Between 80% and 90% of innovations fail. The main reason? The product solved a problem the customer didn’t have1. Product innovation is often led by a particular division of an organisation, and usually not the consumer insight team. Historically, research has been sidelined in the innovation process, destined for a world of testing and optimisation, rather than aiding creative development.

But recently, consumer-centricity has increasingly been put at the heart of many organisational strategies, and clients are spending more of their innovation budgets early on, at the front end, rather than in the later testing stages. Good qualitative research to understand consumer behaviour and identify needs, which are then activated properly within a business ‘further up the innovation funnel’, is proving enormously worthwhile and effective.

The Household Cleaning Art Gallery that Ipsos conducted for Unilever was shortlisted for this award because it did exactly that. It took a piece of global behavioural research and activated it via a three-day immersive experience in which Unilever marketers could ‘explore the world’ and consumer behaviour, market by market, and then create new ideas based on the needs they had identified. Research was at the heart of the innovation process, rather than ‘just another step’ taken at the concept stage to aid a go/no-go decision.

“Sometimes we are so stuck in tweaking concepts, testing and re-testing, we have to stop and get back down to basics and remind our teams what it is like for real people tackling their cleaning challenges.” Dawn Farren, CMI Director, Unilever

Complementing old and new with experiential activation

With apparent gaps in its innovation funnel, Unilever’s challenge was to create global product and communications propositions for Domestos, Glorix, Cif and Sunlight. To create robust innovation ideas that would test well, it was essential to connect with the daily needs of consumers in six diverse markets.

We took an ethnographic approach to understand the lives of women there. Ethnography is one of the oldest techniques around, derived from anthropological investigation, stressing the need to examine cultural practices and behaviour. Cleaning the home may seem mundane, but it is imbued with more cultural and environmental nuance than anyone could ever explain and any report would struggle to communicate.

This traditional technique was complemented by delivering the insight in an art gallery format. By using visual communication techniques normally confined to galleries, we created a space where insight could be experienced rather than simply learnt.

For example:

  • re-enacting cultural rituals (e.g. removing shoes to experience ‘keeping dirt outside the home’);
  • stimulating different senses (e.g. listening to the sound of cleaning or eating culturally-relevant food);
  • absorbing insight via various media (e.g. watching ethnographic films, exploring cleaning tools and products, and reading the ‘insight posters’ from each market);
  • creating new ideas from carefully-crafted creative exercises (via a creative workbook).

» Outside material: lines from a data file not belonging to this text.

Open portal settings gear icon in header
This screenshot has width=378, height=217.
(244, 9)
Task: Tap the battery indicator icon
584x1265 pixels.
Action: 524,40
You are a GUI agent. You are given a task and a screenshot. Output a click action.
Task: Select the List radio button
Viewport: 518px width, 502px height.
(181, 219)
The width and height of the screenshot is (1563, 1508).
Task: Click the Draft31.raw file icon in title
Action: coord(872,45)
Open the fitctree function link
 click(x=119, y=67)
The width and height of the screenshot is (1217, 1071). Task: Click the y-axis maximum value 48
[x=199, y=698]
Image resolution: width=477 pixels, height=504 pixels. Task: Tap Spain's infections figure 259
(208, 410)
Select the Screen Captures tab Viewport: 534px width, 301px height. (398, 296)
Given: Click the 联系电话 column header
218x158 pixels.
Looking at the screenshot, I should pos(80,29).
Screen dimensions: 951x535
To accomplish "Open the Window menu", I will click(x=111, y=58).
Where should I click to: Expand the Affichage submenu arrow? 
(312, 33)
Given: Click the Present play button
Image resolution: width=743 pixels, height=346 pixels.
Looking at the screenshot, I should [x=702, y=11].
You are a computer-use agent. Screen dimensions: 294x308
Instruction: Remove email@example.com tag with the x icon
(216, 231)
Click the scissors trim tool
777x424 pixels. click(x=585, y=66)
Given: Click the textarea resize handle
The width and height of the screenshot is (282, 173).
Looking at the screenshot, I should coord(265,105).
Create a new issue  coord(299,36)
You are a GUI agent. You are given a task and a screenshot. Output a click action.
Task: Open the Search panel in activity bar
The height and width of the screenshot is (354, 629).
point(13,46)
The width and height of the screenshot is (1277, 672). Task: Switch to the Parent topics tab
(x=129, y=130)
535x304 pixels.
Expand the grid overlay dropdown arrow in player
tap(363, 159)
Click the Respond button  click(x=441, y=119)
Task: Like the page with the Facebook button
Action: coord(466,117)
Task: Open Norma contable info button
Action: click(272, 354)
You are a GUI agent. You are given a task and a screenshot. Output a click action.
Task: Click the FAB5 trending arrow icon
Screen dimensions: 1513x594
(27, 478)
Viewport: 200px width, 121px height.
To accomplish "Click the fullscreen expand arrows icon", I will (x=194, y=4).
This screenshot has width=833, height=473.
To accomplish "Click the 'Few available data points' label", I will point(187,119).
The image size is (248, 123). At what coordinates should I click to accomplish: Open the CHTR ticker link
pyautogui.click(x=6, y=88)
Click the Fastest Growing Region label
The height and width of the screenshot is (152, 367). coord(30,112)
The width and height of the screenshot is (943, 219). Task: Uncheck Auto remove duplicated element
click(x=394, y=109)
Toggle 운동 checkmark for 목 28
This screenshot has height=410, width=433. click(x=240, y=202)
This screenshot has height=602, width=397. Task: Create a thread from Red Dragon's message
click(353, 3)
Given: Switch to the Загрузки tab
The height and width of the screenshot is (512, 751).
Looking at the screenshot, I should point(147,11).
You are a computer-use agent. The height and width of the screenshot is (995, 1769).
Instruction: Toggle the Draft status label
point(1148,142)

Over 70 Unilever staff spent two days in the gallery absorbing the insight, and participating in both individual and group ideation tasks. Their objective was to generate innovation ideas for four global brands. The team created a staggering 250+ ideas, all based on new consumer insight stimulated by their experiences. These ranged from new communication and product ideas to possible product formulations and new pack design.

Don’t throw the baby out with the bathwater

The trick with all new techniques is to complement them with tried and tested methods. The teams spent the third day organising, amalgamating and prioritising the ideas against their brand strategies in order to identify the most relevant. These 32 selected gems were then rapidly quantitatively screened in all six markets to determine which should be pursued. Ideas were given an opportunity score, an assessment of their relevance, believability and differentiation, as well as direction on the power of the written concept. Importantly, this detail allowed brand teams to identify the best potential ideas, and provided input on why others weren’t resonating well with consumers. This strategic direction allowed teams to work immediately on concept development.

It worked

The ideas that emerged from the Art Gallery are some of the best-scoring ideas that Unilever tested with Ipsos last year! In 2015, Ipsos tested over 1,000 ideas for Unilever. Impressively, eight of the top 20 ideas — including the top three — were all born in the Art Gallery. These nascent innovations are now being developed into complete product mixes, with initial planned launch dates in early 2018.

Furthermore, the Art Gallery inspired many additional workstreams within Unilever, including to support the creation of a new subcategory, and the development of a new-generation approach to innovation within household cleaning at Unilever.

At the same time, the insight from the Gallery exists as a fantastic foundation of knowledge for anyone working in the category — in innovation and beyond — meaning it lives on in Unilever.